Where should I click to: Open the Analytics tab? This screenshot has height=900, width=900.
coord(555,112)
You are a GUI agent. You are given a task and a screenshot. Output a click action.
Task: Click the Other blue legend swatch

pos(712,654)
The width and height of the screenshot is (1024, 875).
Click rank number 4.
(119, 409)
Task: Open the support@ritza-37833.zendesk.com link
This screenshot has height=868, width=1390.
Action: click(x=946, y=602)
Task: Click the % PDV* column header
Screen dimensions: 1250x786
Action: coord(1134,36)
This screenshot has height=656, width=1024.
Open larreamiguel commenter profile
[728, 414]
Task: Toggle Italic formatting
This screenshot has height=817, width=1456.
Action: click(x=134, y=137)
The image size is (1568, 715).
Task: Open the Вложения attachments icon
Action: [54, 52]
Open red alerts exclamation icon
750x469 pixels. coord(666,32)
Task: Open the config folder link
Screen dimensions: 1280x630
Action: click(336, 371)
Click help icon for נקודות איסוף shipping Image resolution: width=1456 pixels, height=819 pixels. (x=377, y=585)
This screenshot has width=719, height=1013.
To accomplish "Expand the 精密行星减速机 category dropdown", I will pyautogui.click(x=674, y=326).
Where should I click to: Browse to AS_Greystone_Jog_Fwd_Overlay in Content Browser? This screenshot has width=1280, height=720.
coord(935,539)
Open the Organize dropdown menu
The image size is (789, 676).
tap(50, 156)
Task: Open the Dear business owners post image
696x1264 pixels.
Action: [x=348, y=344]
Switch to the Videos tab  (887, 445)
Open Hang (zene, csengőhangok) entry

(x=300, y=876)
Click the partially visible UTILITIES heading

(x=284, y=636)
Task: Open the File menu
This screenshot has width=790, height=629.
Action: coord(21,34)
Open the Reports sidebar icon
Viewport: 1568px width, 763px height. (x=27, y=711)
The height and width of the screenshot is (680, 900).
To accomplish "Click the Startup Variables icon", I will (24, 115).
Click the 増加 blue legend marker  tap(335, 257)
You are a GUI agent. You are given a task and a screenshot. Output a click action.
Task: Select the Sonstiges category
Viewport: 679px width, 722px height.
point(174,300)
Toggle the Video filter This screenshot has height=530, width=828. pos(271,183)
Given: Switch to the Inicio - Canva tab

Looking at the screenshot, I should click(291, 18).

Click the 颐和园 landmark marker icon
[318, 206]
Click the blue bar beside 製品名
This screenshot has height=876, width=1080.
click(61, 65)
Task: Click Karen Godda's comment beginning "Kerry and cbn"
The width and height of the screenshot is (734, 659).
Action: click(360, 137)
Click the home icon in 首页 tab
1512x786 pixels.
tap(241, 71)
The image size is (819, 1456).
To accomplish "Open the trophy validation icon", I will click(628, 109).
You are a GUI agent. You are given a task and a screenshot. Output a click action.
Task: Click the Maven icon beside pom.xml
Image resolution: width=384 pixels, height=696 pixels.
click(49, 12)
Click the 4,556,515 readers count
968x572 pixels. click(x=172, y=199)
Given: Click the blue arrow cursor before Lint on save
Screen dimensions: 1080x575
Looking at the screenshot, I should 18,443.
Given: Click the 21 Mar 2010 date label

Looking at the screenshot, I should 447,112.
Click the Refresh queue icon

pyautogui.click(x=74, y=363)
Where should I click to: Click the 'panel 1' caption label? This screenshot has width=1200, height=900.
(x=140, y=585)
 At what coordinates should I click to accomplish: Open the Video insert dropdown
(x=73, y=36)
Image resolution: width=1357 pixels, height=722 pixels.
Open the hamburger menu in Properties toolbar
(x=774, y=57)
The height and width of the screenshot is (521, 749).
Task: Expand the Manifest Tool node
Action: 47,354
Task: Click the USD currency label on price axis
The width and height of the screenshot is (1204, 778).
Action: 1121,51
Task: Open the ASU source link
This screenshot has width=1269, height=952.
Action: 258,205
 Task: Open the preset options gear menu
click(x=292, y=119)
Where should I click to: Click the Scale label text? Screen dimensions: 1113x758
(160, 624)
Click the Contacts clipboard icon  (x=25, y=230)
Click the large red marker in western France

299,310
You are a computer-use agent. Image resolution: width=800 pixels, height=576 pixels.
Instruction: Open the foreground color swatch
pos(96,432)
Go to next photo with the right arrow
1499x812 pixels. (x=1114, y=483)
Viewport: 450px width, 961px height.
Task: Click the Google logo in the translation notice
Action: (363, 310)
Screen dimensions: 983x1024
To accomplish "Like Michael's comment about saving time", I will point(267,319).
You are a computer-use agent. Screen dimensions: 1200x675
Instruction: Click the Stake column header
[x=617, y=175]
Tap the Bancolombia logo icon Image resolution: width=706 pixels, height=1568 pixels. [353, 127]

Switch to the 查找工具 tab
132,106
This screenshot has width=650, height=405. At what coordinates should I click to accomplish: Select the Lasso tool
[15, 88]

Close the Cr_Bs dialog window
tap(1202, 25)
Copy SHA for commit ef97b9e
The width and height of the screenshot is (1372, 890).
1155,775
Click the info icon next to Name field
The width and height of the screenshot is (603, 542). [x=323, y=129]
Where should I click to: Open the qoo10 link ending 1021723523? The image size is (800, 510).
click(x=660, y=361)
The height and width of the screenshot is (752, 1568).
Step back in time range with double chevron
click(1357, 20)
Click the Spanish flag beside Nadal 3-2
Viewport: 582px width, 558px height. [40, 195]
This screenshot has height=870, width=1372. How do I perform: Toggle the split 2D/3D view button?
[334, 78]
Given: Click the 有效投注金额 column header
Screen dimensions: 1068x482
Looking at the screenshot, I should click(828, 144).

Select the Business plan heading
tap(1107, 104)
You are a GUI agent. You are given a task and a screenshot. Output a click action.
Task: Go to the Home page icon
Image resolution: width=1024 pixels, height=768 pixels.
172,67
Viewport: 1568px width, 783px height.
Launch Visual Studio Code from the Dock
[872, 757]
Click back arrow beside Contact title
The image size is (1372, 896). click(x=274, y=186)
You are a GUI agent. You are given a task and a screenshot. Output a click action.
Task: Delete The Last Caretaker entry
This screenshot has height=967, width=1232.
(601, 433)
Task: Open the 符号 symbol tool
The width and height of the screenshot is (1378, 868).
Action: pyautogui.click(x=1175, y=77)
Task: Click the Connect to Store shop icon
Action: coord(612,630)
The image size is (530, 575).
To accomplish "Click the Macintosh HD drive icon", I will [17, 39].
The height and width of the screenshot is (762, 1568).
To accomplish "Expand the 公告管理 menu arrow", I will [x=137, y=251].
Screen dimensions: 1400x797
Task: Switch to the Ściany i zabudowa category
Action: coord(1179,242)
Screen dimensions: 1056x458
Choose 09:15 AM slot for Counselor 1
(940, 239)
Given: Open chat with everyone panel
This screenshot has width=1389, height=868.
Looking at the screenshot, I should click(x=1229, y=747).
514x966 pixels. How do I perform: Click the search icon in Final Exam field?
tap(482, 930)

----------------

■ PROBLEM TO SOLVE ■
Copy every one of the items above word for word, with nothing changed.

■ FINISHED TASK ■
Where should I click to: Open the Analytics tab? This screenshot has height=900, width=900.
coord(555,112)
You are a GUI agent. You are given a task and a screenshot. Output a click action.
Task: Click the Other blue legend swatch

pos(712,654)
The width and height of the screenshot is (1024, 875).
Click rank number 4.
(119, 409)
Task: Open the support@ritza-37833.zendesk.com link
This screenshot has height=868, width=1390.
Action: click(x=946, y=602)
Task: Click the % PDV* column header
Screen dimensions: 1250x786
Action: coord(1134,36)
This screenshot has height=656, width=1024.
Open larreamiguel commenter profile
[728, 414]
Task: Toggle Italic formatting
This screenshot has height=817, width=1456.
Action: click(x=134, y=137)
The image size is (1568, 715).
Task: Open the Вложения attachments icon
Action: [54, 52]
Open red alerts exclamation icon
750x469 pixels. coord(666,32)
Task: Open the config folder link
Screen dimensions: 1280x630
Action: click(336, 371)
Click help icon for נקודות איסוף shipping Image resolution: width=1456 pixels, height=819 pixels. (x=377, y=585)
This screenshot has width=719, height=1013.
To accomplish "Expand the 精密行星减速机 category dropdown", I will pyautogui.click(x=674, y=326).
Where should I click to: Browse to AS_Greystone_Jog_Fwd_Overlay in Content Browser? This screenshot has width=1280, height=720.
coord(935,539)
Open the Organize dropdown menu
The image size is (789, 676).
tap(50, 156)
Task: Open the Dear business owners post image
696x1264 pixels.
Action: [x=348, y=344]
Switch to the Videos tab  (887, 445)
Open Hang (zene, csengőhangok) entry

(x=300, y=876)
Click the partially visible UTILITIES heading

(x=284, y=636)
Task: Open the File menu
This screenshot has width=790, height=629.
Action: coord(21,34)
Open the Reports sidebar icon
Viewport: 1568px width, 763px height. (x=27, y=711)
The height and width of the screenshot is (680, 900).
To accomplish "Click the Startup Variables icon", I will (24, 115).
Click the 増加 blue legend marker  tap(335, 257)
You are a GUI agent. You are given a task and a screenshot. Output a click action.
Task: Select the Sonstiges category
Viewport: 679px width, 722px height.
point(174,300)
Toggle the Video filter This screenshot has height=530, width=828. pos(271,183)
Given: Switch to the Inicio - Canva tab

Looking at the screenshot, I should click(291, 18).

Click the 颐和园 landmark marker icon
[318, 206]
Click the blue bar beside 製品名
This screenshot has height=876, width=1080.
click(61, 65)
Task: Click Karen Godda's comment beginning "Kerry and cbn"
The width and height of the screenshot is (734, 659).
Action: click(360, 137)
Click the home icon in 首页 tab
1512x786 pixels.
tap(241, 71)
The image size is (819, 1456).
To accomplish "Open the trophy validation icon", I will click(628, 109).
You are a GUI agent. You are given a task and a screenshot. Output a click action.
Task: Click the Maven icon beside pom.xml
Image resolution: width=384 pixels, height=696 pixels.
click(49, 12)
Click the 4,556,515 readers count
968x572 pixels. click(x=172, y=199)
Given: Click the blue arrow cursor before Lint on save
Screen dimensions: 1080x575
Looking at the screenshot, I should 18,443.
Given: Click the 21 Mar 2010 date label

Looking at the screenshot, I should 447,112.
Click the Refresh queue icon

pyautogui.click(x=74, y=363)
Where should I click to: Click the 'panel 1' caption label? This screenshot has width=1200, height=900.
(x=140, y=585)
 At what coordinates should I click to accomplish: Open the Video insert dropdown
(x=73, y=36)
Image resolution: width=1357 pixels, height=722 pixels.
Open the hamburger menu in Properties toolbar
(x=774, y=57)
The height and width of the screenshot is (521, 749).
Task: Expand the Manifest Tool node
Action: 47,354
Task: Click the USD currency label on price axis
The width and height of the screenshot is (1204, 778).
Action: 1121,51
Task: Open the ASU source link
This screenshot has width=1269, height=952.
Action: 258,205
 Task: Open the preset options gear menu
click(x=292, y=119)
Where should I click to: Click the Scale label text? Screen dimensions: 1113x758
(160, 624)
Click the Contacts clipboard icon  (x=25, y=230)
Click the large red marker in western France

299,310
You are a computer-use agent. Image resolution: width=800 pixels, height=576 pixels.
Instruction: Open the foreground color swatch
pos(96,432)
Go to next photo with the right arrow
1499x812 pixels. (x=1114, y=483)
Viewport: 450px width, 961px height.
Task: Click the Google logo in the translation notice
Action: (363, 310)
Screen dimensions: 983x1024
To accomplish "Like Michael's comment about saving time", I will point(267,319).
You are a computer-use agent. Screen dimensions: 1200x675
Instruction: Click the Stake column header
[x=617, y=175]
Tap the Bancolombia logo icon Image resolution: width=706 pixels, height=1568 pixels. [353, 127]

Switch to the 查找工具 tab
132,106
This screenshot has width=650, height=405. At what coordinates should I click to accomplish: Select the Lasso tool
[15, 88]

Close the Cr_Bs dialog window
tap(1202, 25)
Copy SHA for commit ef97b9e
The width and height of the screenshot is (1372, 890).
1155,775
Click the info icon next to Name field
The width and height of the screenshot is (603, 542). [x=323, y=129]
Where should I click to: Open the qoo10 link ending 1021723523? The image size is (800, 510).
click(x=660, y=361)
The height and width of the screenshot is (752, 1568).
Step back in time range with double chevron
click(1357, 20)
Click the Spanish flag beside Nadal 3-2
Viewport: 582px width, 558px height. [40, 195]
This screenshot has height=870, width=1372. How do I perform: Toggle the split 2D/3D view button?
[334, 78]
Given: Click the 有效投注金额 column header
Screen dimensions: 1068x482
Looking at the screenshot, I should click(828, 144).

Select the Business plan heading
tap(1107, 104)
You are a GUI agent. You are given a task and a screenshot. Output a click action.
Task: Go to the Home page icon
Image resolution: width=1024 pixels, height=768 pixels.
172,67
Viewport: 1568px width, 783px height.
Launch Visual Studio Code from the Dock
[872, 757]
Click back arrow beside Contact title
The image size is (1372, 896). click(x=274, y=186)
You are a GUI agent. You are given a task and a screenshot. Output a click action.
Task: Delete The Last Caretaker entry
This screenshot has height=967, width=1232.
(601, 433)
Task: Open the 符号 symbol tool
The width and height of the screenshot is (1378, 868).
Action: pyautogui.click(x=1175, y=77)
Task: Click the Connect to Store shop icon
Action: coord(612,630)
The image size is (530, 575).
To accomplish "Click the Macintosh HD drive icon", I will [17, 39].
The height and width of the screenshot is (762, 1568).
To accomplish "Expand the 公告管理 menu arrow", I will [x=137, y=251].
Screen dimensions: 1400x797
Task: Switch to the Ściany i zabudowa category
Action: coord(1179,242)
Screen dimensions: 1056x458
Choose 09:15 AM slot for Counselor 1
(940, 239)
Given: Open chat with everyone panel
This screenshot has width=1389, height=868.
Looking at the screenshot, I should click(x=1229, y=747).
514x966 pixels. How do I perform: Click the search icon in Final Exam field?
tap(482, 930)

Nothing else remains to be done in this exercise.